Se la morte non può essere evitata, può essere – molto spesso – allontanata. È lo sforzo che producono la scienza, uno stile di vita adeguato, l’allontanamento delle ingiustizie, le opere di misericordia, la vita in Dio.

Se la morte è l’epigono della vita, la vita stessa ne è premessa. Non sempre ad una vita giusta corrisponde una morte “giusta”. Ma la creatura umana non ha altra scelta.

La contraddizione tra le capacità dell’uomo – che sembrano infinite – e la condizione dei suoi limiti (fisici e morali) non può essere annullata. Il corpo e l’anima rimangono confini segnati che non saranno elusi.

L’unico percorso possibile è che prevalga lo spirito sulla carne. La morte diventa così il termine del corpo. L’anima deve e può restare il filo conduttore anche della morte.

È il senso con il quale San Paolo può dire che: «Cristo Gesù, pur essendo nella condizione di Dio, non ritenne un privilegio l’essere come Dio, ma svuotò se stesso … Dall’aspetto riconosciuto come uomo, umiliò se stesso facendosi obbediente fino alla morte e a una morte di croce» (Fil 2, 6-11).

Ciò avviene seguendo la vocazione nelle virtù eroiche, ma anche vivendo la vita con contenuti nobili ed elevati.

La morte allora rappresenta il termine della vita terrena, ma ha la prospettiva del ritorno a Dio, fonte della vita. Non è un’illusione: ma il necessario compimento delle aspirazioni all’immortalità che accompagna l’esistenza fin dal suo nascere. Le capacità dell’intelligenza e della volontà, i sentimenti vissuti e desiderati troveranno la pienezza della vita in Dio.

Come si sperimenta la morte, si sperimenta così anche l’immortalità. Né ci sarà frattura tra la vita vissuta e la vita donata: ciascuno manterrà la propria storia. Essa sarà amplificata: spiegati i misteri, appagati i desideri, si contemplerà finalmente il volto di Dio. Si comprenderanno logiche, percorsi vissuti; si vivrà nella pace della gioia, mettendo finalmente termine alla dicotomia tra corpo e anima, tra carne e spirito. Il volto di Dio si rivelerà nella sua pienezza, senza i limiti dei sensi e delle passioni, vissuti e subiti nella vita terrena.

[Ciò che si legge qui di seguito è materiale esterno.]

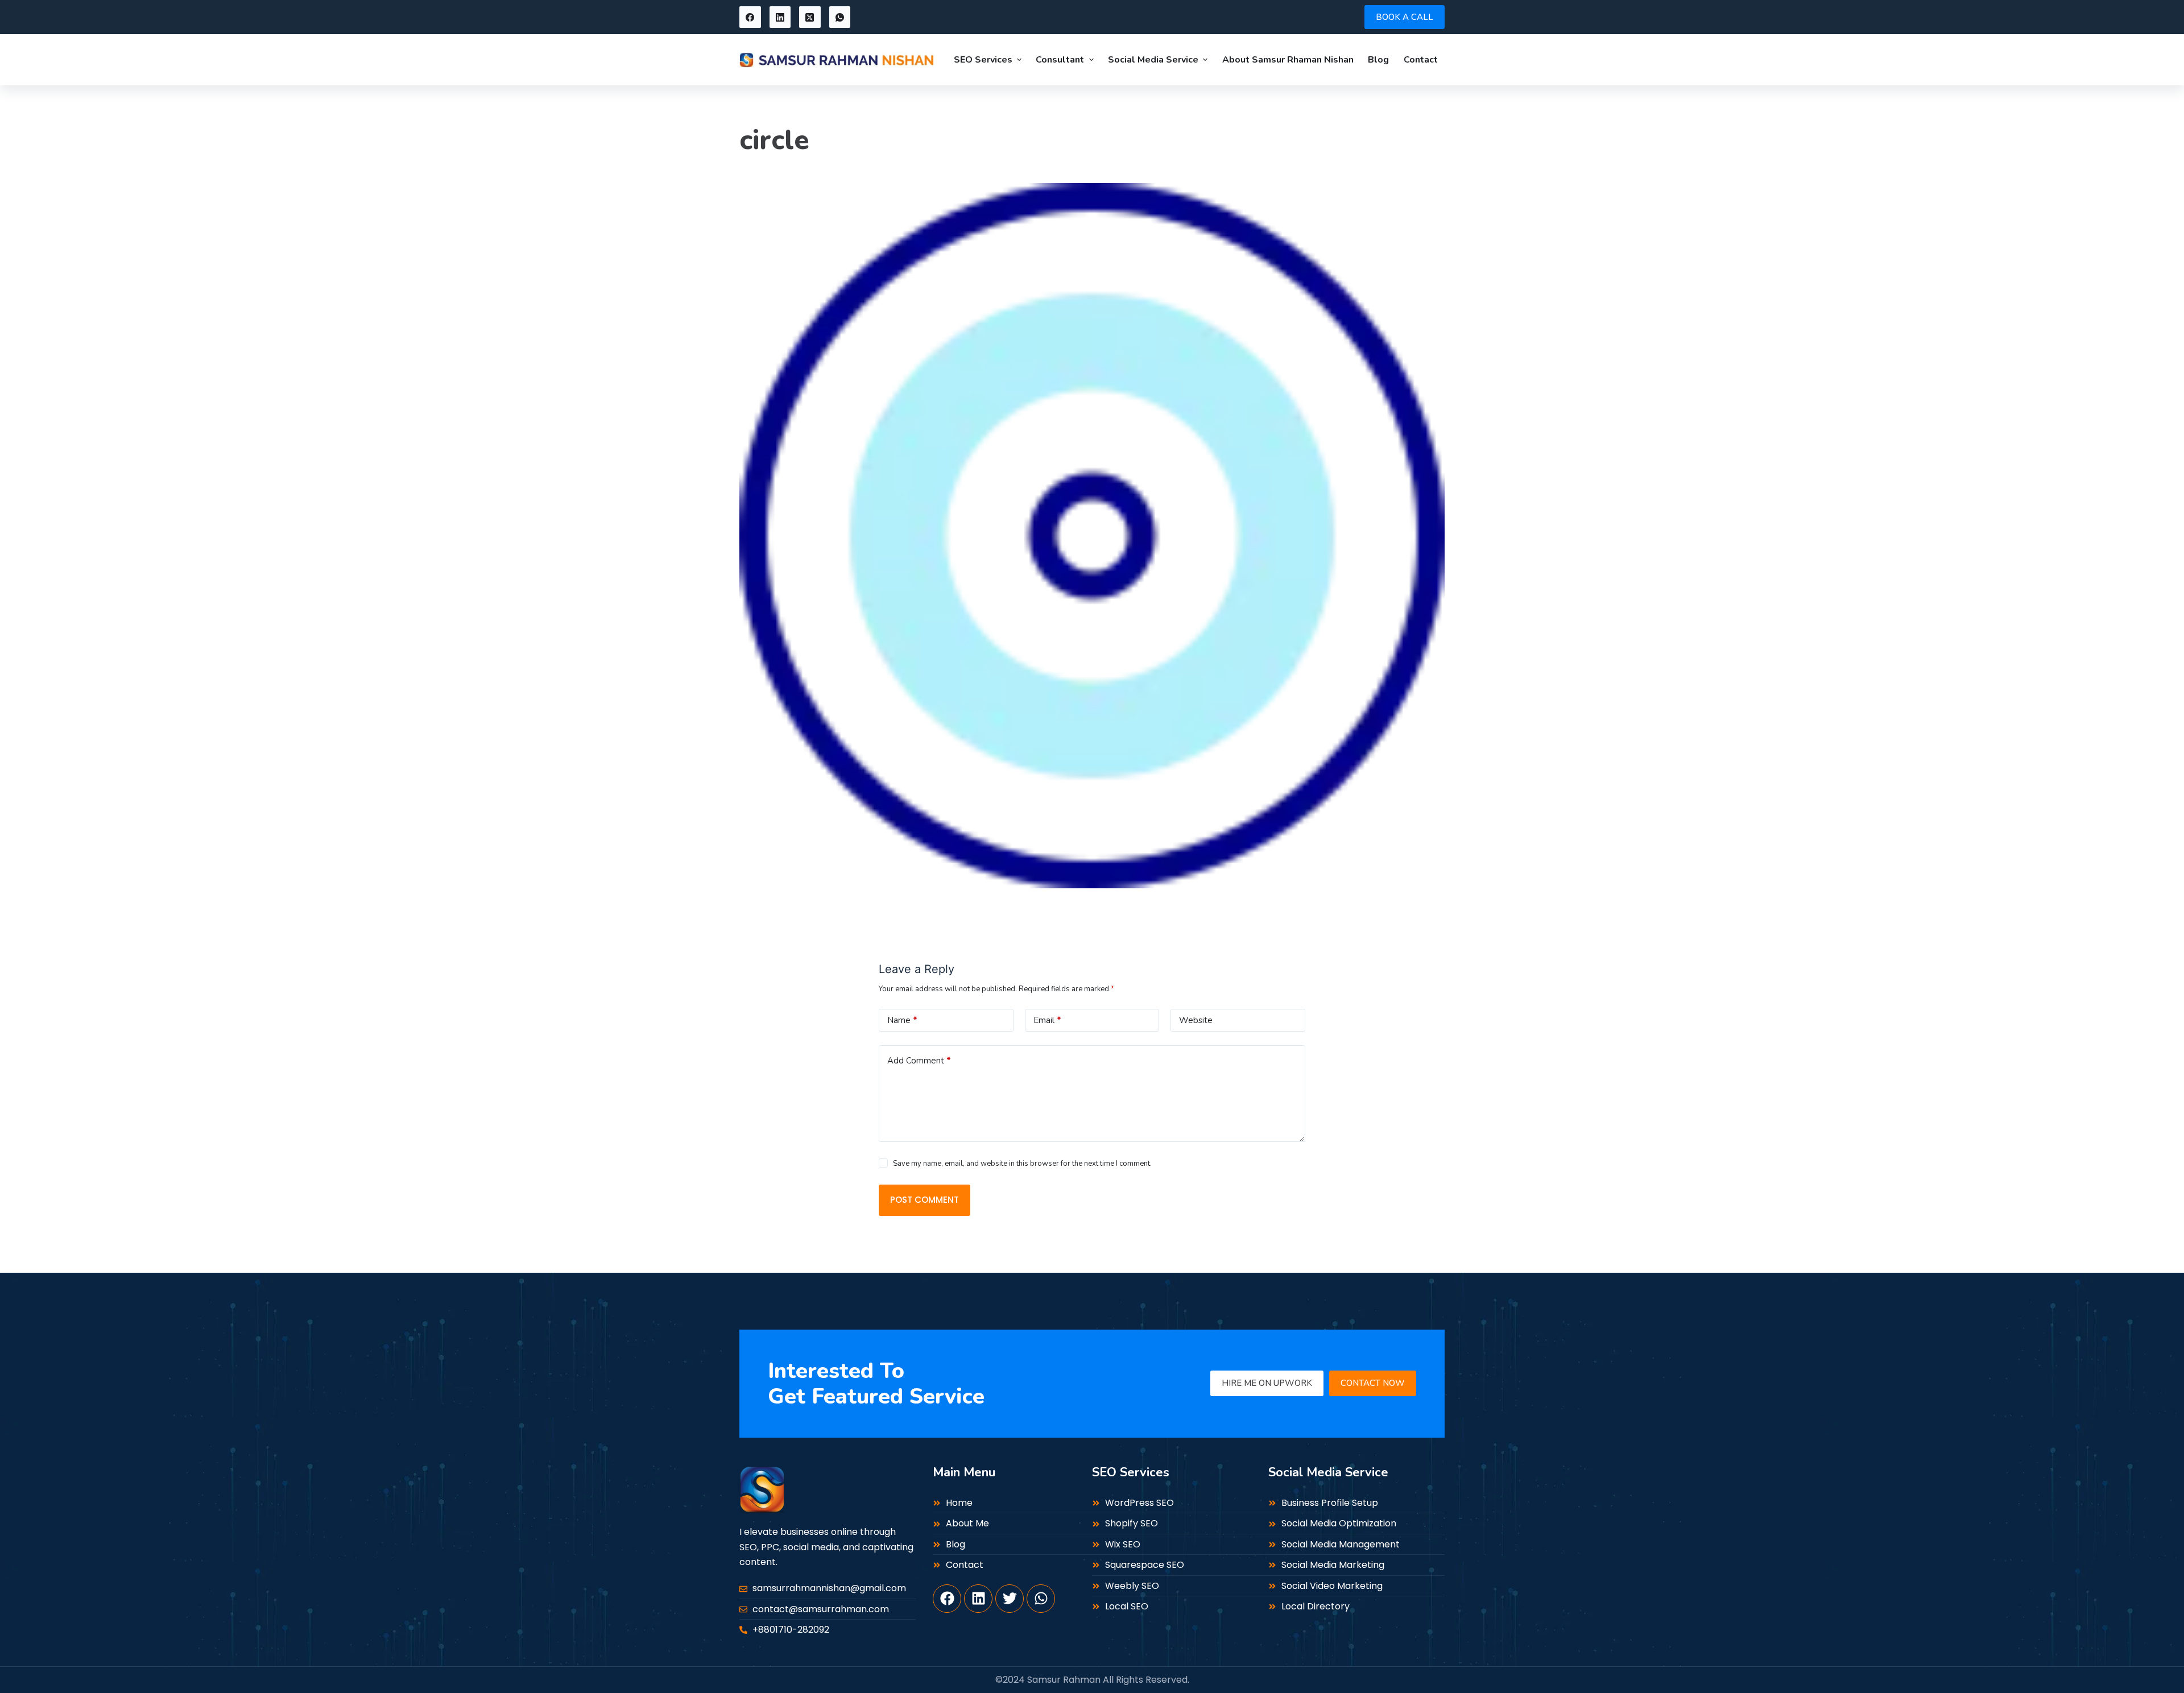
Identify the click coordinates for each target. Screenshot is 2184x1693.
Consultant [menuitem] (1060, 59)
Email (1047, 1020)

1 Per la Sinossi dei testi e la loro traduzione cf. A. Pioppi, Sinossi dei quattro Vangeli, Vol. I – Testo, Ed. Messaggero, Padova 1999.
2 Per questa parte cf. B. Maggioni, Il racconto di Marco, Cittadella Editrice, Assisi 199610, pp. 209-211.
3 X. Pikaza, Il Vangelo di Marco, Borla, Roma 1996, pp. 378 e ss.